## The input
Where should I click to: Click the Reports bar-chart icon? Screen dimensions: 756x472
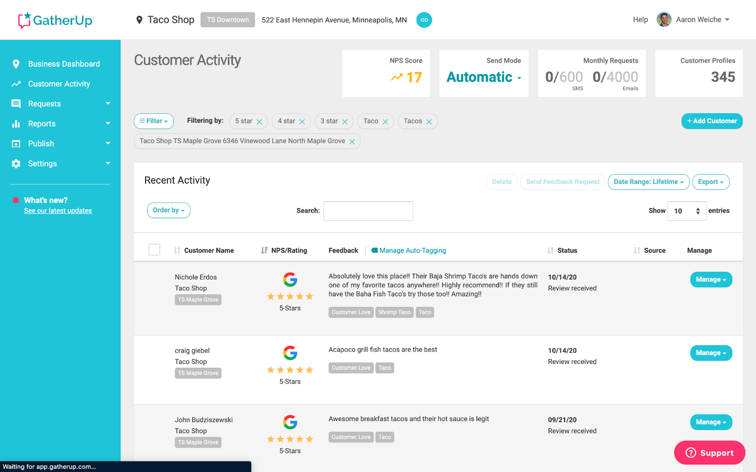[x=17, y=123]
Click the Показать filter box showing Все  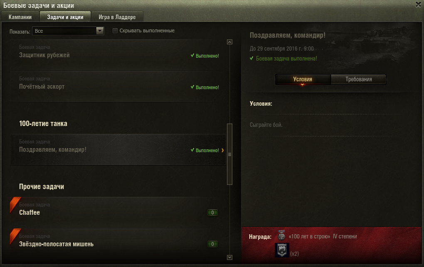68,31
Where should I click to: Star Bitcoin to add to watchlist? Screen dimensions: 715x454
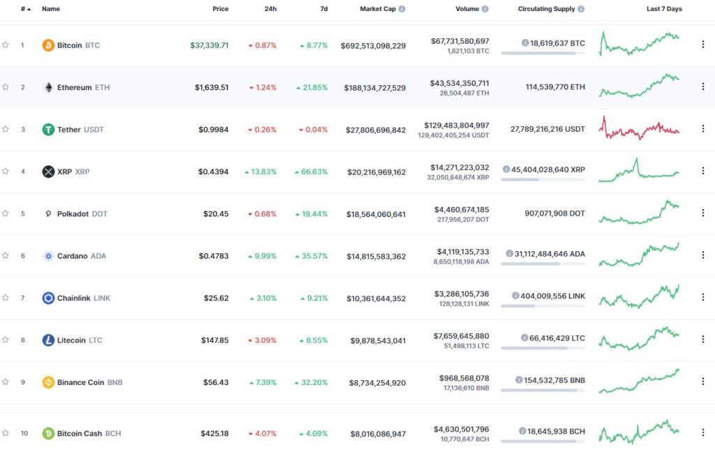click(x=6, y=45)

## What the exercise asks
Express the records from the line containing "Where should I click to: Star" through the end of the records as a JSON list of strings, one string per line, with blank lines and pictures left out.

## Output for this task
[
  "Where should I click to: Star Bitcoin to add to watchlist? Screen dimensions: 715x454",
  "click(x=6, y=45)"
]